◆ What you should do: Only an exact repetition of the lines from the one holding "You are a computer-use" to the end of the data is wanted, with pictures left out.

──────

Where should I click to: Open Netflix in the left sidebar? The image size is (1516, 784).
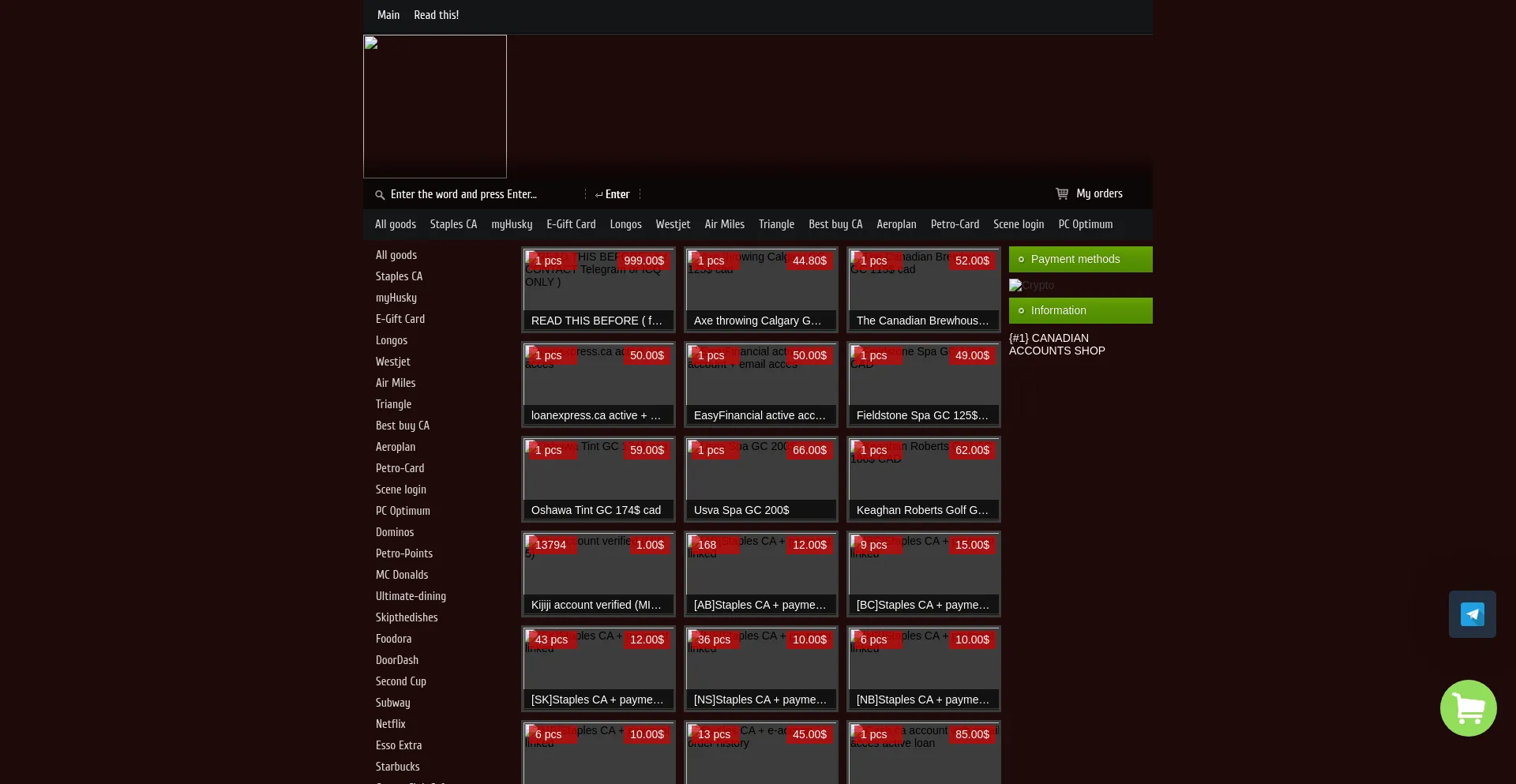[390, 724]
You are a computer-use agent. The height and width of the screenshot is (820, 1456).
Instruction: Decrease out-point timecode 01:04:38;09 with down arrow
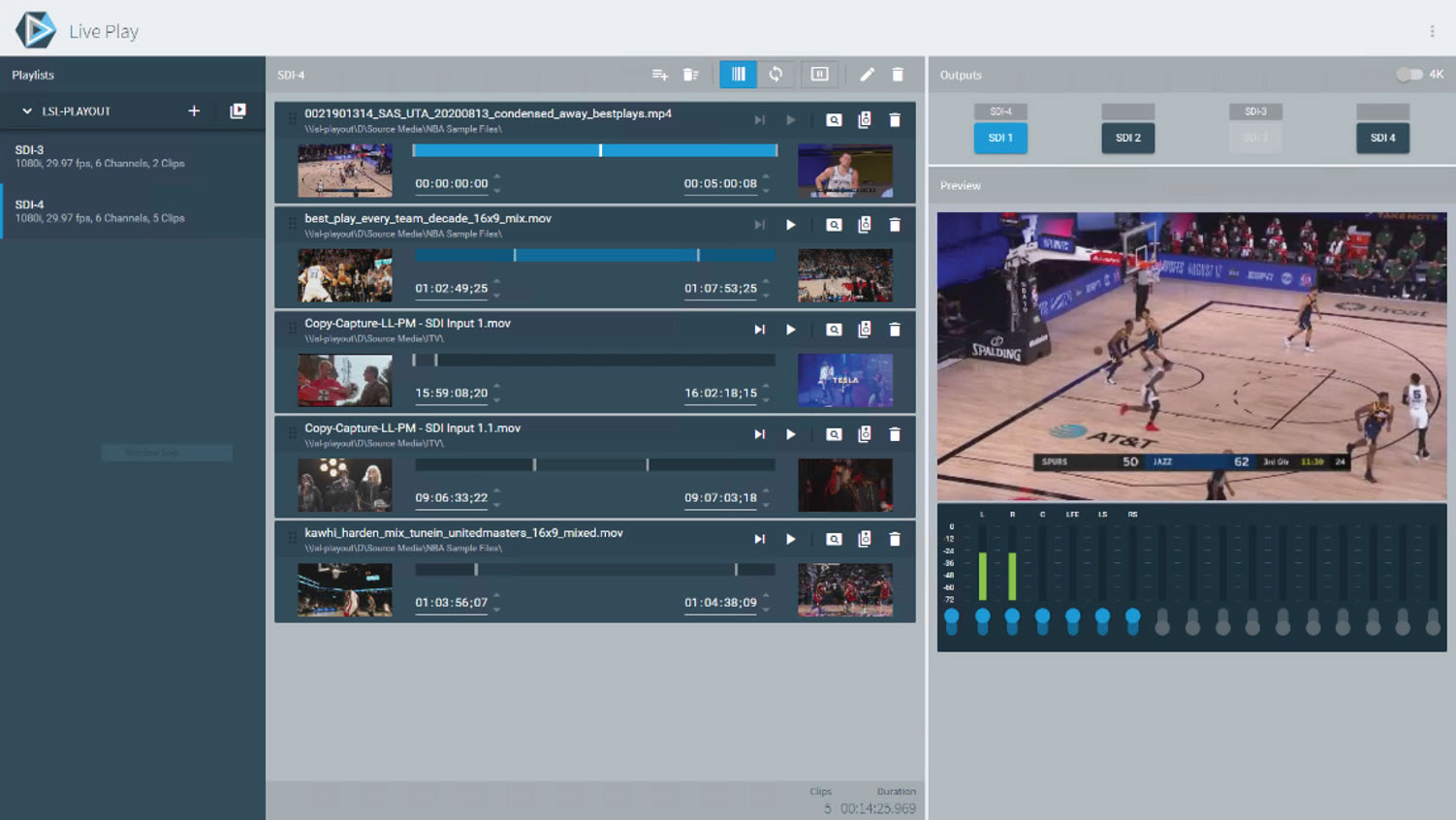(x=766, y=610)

──────

◆ Written response:
You are a computer-use agent. The height and width of the screenshot is (820, 1456).
Instruction: Decrease out-point timecode 01:04:38;09 with down arrow
(x=766, y=610)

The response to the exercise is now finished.